No mês de janeiro, as notícias sobre a proliferação do novo coronavírus em uma província chinesa parecia — e efetivamente era — algo distante da realidade brasileira. Dois meses depois, contudo, o cenário é totalmente diferente. Após se alastrar por diversos países da Europa, causando especial dificuldade para a população do norte da Itália, o covid-19 foi oficialmente declarado como uma pandemia pela Organização Mundial da Saúde (OMS), e fez com que autoridades mundo afora adotem medidas com o objetivo de reduzir o ritmo de disseminação do vírus.
Na Europa, alguns países determinaram o fechamento temporário de fronteiras e impuseram medidas restritivas de direitos fundamentais, como a circulação de pessoas internamente. No continente americano, os Estados Unidos proibiram voos originários do continente de pousarem em solo americano pelo prazo de 30 dias, tudo na tentativa de reduzir o ritmo de disseminação. É um cenário somente visto em situações de exceção.

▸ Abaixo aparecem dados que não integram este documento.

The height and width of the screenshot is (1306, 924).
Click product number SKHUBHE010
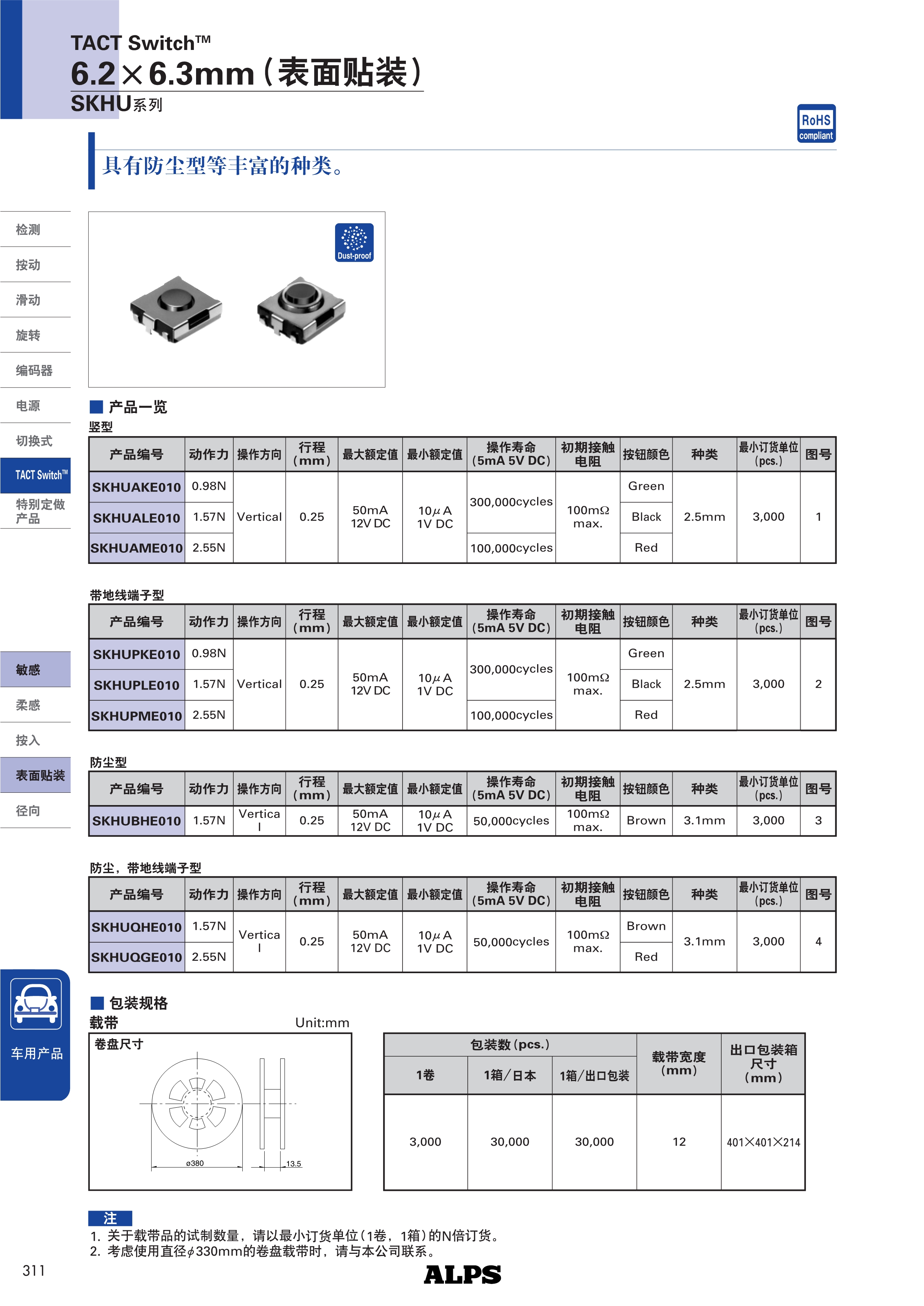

Por aqui, além das orientações já transmitidas pelo Ministério da Saúde, estados como Rio de Janeiro, São Paulo e Santa Catarina já adotaram medidas oficiais de prevenção de contágio do novo coronavírus, incluindo-se a suspensão de aulas, a proibição de realização de eventos públicos que reúnam uma quantidade de pessoas acima determinado número, dentre outras.
Os efeitos dessa pandemia, claro, não ficam restritos ao cotidiano da população: as relações da administração pública com os particulares não ficam imunes. Além da eventual existência de disposições contratuais que versem sobre assunção de riscos advindos de casos de força maior – o que hoje é bastante comum em instrumentos que lançam mão de uma “matriz de risco” – a Lei nº 8.666/93 prevê em seu artigo 65, inciso II, alínea ‘d’, que os contratos administrativos podem ser revistos quando ocorrerem fatos imprevisíveis ou eventos previsíveis, mas de consequências incalculáveis, configurando álea extraordinária.
A maior abrangência da legislação administrativa em relação ao que consta do Código Civil afasta um pouco da discussão sobre o conceito de imprevisibilidade, uma vez que, na seara administrativa, também os fatos previsíveis podem servir de causa para a recomposição do reequilíbrio econômico-financeiro, desde que as consequências dele decorrentes sejam imprevisíveis.
Assim, mesmo que uma pandemia causada por um vírus pudesse ser prevista pela ciência, não me parece verossímil afirmar agora — quiçá com antecedência — as consequências de um evento dessa magnitude, pelo que, em linha de princípio, o gatilho para eventual reequilíbrio pode, em tese, vir a ser disparado.
Contudo, isso depende, é claro, da análise factual. Essa análise pode, de um lado, tornar inequívoca a incidência do mecanismo caso, por exemplo, a pandemia impeça a produção ou entrega de determinado bem adquirido pelo poder público. Já de outro, pode afastar a necessidade de reequilíbrio caso, por hipótese, o contratante tenha praticado ato que tenha colocado em risco uma relação contratual que, a princípio, estava a salvo das mazelas da pandemia.
Não há, portanto, resposta definitiva e a priori sobre a possibilidade de se invocar a possibilidade de reequilíbrio em razão da pandemia, apesar de haver razoável consenso de que o fato em si é imprevisível, ou ao menos de consequências imprevisíveis.